Unlike a 3-phase induction motor, a single-phase induction motor is not self- starting but requires some starting means.
Why single phase induction motor does not self starts?
The single-phase stator winding produces a magnetic field that pulsates in strength in a sinusoidal manner. The field polarity reverses after each half cycle but the field does not rotate. Consequently, the alternating flux cannot produce rotation in a stationary squirrel-cage rotor.
What is basic method to start single phase induction motor and why it is not preferred?
If the rotor of a single-phase motor is rotated in one direction by some mechanical means, it will continue to run in the direction of rotation. As a matter of fact, the rotor quickly accelerates until it reaches a speed slightly below the synchronous speed. Once the motor is running at this speed, it will continue to rotate even though single-phase current is flowing through the stator winding. This method of starting is generally not convenient for large motors. Nor can it be employed fur a motor located at some inaccessible spot.
Explain why single phase induction motor does not start in the light of Double-Field Revolving Theory?

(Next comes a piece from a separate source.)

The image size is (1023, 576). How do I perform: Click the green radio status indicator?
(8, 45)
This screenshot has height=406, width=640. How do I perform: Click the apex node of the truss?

The double-field revolving theory is proposed to explain this dilemma of no torque at start and yet torque once rotated. This theory is based on the fact that an alternating sinusoidal flux can be represented by two revolving fluxes, each equal to one-half of the maximum value of alternating flux (i.e., m/2) and each rotating at synchronous speed in opposite directions.
Therefore, an alternating field can be replaced by two relating fields of half its amplitude rotating in opposite directions at synchronous speed. Note that the resultant vector of two revolving flux vectors is a stationary vector that oscillates in length with time along X-axis.
What is the position of rotor at standstill?
Consider the case that the rotor is stationary and the stator winding is connected to a single-phase supply. The alternating flux produced by the stator winding can be presented as the sum of two rotating fluxes 1 and 2, each equal to one half of the maximum value of alternating flux and each rotating at synchronous speed (Ns = 120 f/P) in opposite directions.
At standstill, these two torques are equal and opposite and the net torque developed is zero. Therefore, single-phase induction motor is not self-starting.
What is the value of slip at standstill?
Note that each rotating field tends to drive the rotor in the direction in which the field rotates. Thus the point of zero slip for one field corresponds to 200% slip for the other . The value of 100% slip (standstill condition) is the same for both the fields.
Explain motor action from standstill to running condition?
At standstill, s = 1 so that impedances of the two circuits are equal. Therefore, rotor currents are equal i.e., I2f = I2b. However, when the rotor rotates, the impedances of the two rotor circuits are unequal and the rotor current I2b is higher (and also at a lower power factor) than the rotor current I2f. Their m.m.f.s, which oppose the stator m.m.f.s, will result in a reduction of the backward rotating flux. Consequently, as speed increases, the forward flux increases, increasing the driving torque while the backward flux decreases, reducing the opposing torque. The motor-quickly accelerates to the final speed.
The single-phase induction motor is not self- starting and it is undesirable to resort to mechanical spinning of the shaft or pulling a belt to start it. To make a single-phase induction motor self-starting, we should somehow produce a revolving stator magnetic field. This may be achieved by converting a single-phase supply into two-phase supply through the use of an additional winding. When the motor attains sufficient speed, the starting means (i.e., additional winding) may be removed depending upon the type of the motor.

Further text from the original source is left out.